Notes on Romans 7:1-6

Narrator: Chris Genthree
Romans 7:1‑6  •  5 min. read  •  grade level: 7
The apostle had already laid down that sin should not have dominion over the Christian, because he is not under law but under grace. He now unfolds the relations of the believer, even had he been a Jew, to the law; and this he does with admirable wisdom which the mass of his best expositors that it has been my lot to see, not to speak of others, have failed to appreciate.
“Or are ye ignorant, brethren, for I speak to [men] knowing law, that the law has dominion over the man as long time as he lives? For the married woman is bound to the living husband by law; but if the husband die, she is discharged from the law of the husband.” (Ver. 1, 2.) Thus death is the grand principle, as with sin, so with law. It is indeed a confessed and universal axiom. It was fitting to take up the woman rather than the man, because he is treating of our responsibility to do the will of the Lord; and it is emphatically the woman's place to obey her husband. But this, as he demonstrates, is quite independent of the law, which simply deals with man alive in the flesh. Now his thesis in the preceding chapter was the death of the Christian with Christ, which is no less true and forcible when applied to the law as to sin. During the husband's life the wife is bound; if he have died, she is quit. Death severs the bond. “Therefore then, while the husband liveth, she shall be called an adulteress, if she belong to another man. But if the husband die, she is free from the law so as not to be an adulteress by belonging to another man.” (Ver. 3.) It is difficult to conceive a blow more tremendous to the notion of putting the Christian under Christ and the law as his rule of life. Two husbands are intolerable. Not only is the law not the actual husband, but the apostle will not hear of Christ and the law. It must be Christ alone. To admit of any other association is to be false to Him. If the law had been the old husband, such is no longer the relationship of the Christian. Death having come in, the former obligation terminates, and there is freedom to belong to another without fear of adultery, but to Christ exclusively. Compare for our practice Phil. 3:13, 14.
“So that, my brethren, ye also have been put to death to the law by the body of Christ that ye should belong to another—him that was raised out of [the] dead, in order that we might bear fruit to God.” (Ver. 5.) Far from its being the aim of God to maintain the rule of the law, the express design and effect of grace is to bring the Christian (even if a Jew formerly) out of the old relationship into an absolutely new one founded on the death of Christ, that he should henceforth belong exclusively to Him risen from among the dead, and this in order to glorify God by fruits acceptable to Him.

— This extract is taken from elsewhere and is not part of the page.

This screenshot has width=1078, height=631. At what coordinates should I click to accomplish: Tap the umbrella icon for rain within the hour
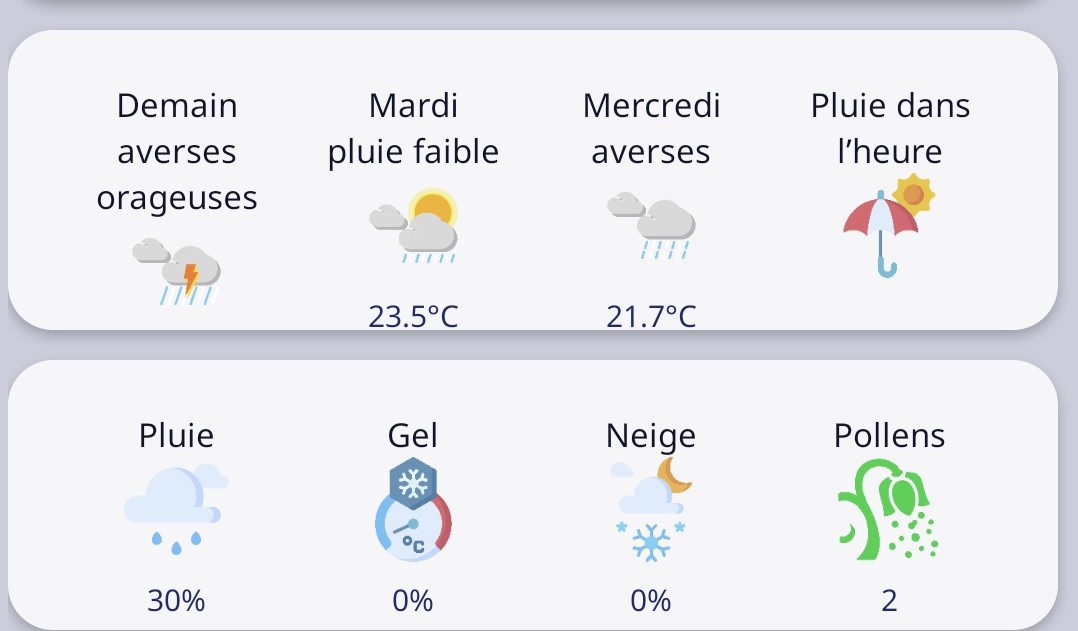889,225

It will be observed, however, that the apostle carefully abstains from the least insinuation that the law is dead. Not so does God deliver. The law lives to curse and kill all within its sphere. But we by death with Christ pass out of its power to touch us; and having a new husband, even Christ risen, we dare not allow any other spiritual rule: else we are guilty of what is most grievous in His eyes and an utter breach of our new relationship. And this alone secures fruitfulness Godward. Subjection to Christ fulfills the law without thinking of any one or thing but Him. You cannot, you ought not to serve two masters.
“For when we were in the flesh, the passions of sins that [were] by the law wrought in our members to the bearing fruit to death; but now have we got discharge from the law, having died in what we were held, so as for us to serve in newness of spirit and not in oldness of letter.” (Ver. 6.)

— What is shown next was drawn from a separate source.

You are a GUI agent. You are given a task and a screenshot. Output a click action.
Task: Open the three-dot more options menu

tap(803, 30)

Thus evidently the flesh and the law (as we may add the world) are correlative; and the Christian belongs to neither, but to Christ, and to Him risen from the dead. We are no longer in the flesh; we were there, and to this state the law applied: it is made not for the righteous, but the unrighteous. The Christian is dead to law, not it to anybody. Not only does the law work death and condemnation to the unbeliever, but the Christian who meddles with it as a rule for his path will prove it, if taught of God, to be a rule, not of life, but of death. As Christ is our life, so is He our pattern and power through the Holy Ghost, who forms us according to the word which reveals Him to our souls.

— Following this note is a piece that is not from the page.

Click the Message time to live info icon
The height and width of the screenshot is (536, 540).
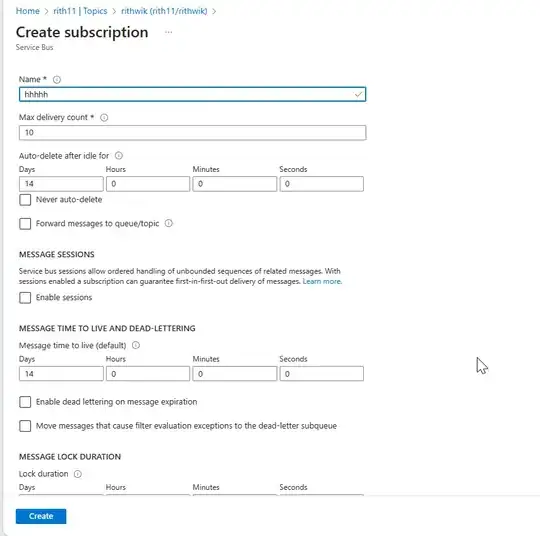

It is scarcely needful to point out how false is the doctrine of the common text and translation, which the margin corrects. If true, Antinomianism would follow, than which nothing is more false and evil. Death to law as well as sin is the fruit of Christ's death and resurrection, and the privilege of the Christian. The law lives to condemn every living soul who pretends to a righteousness of his own.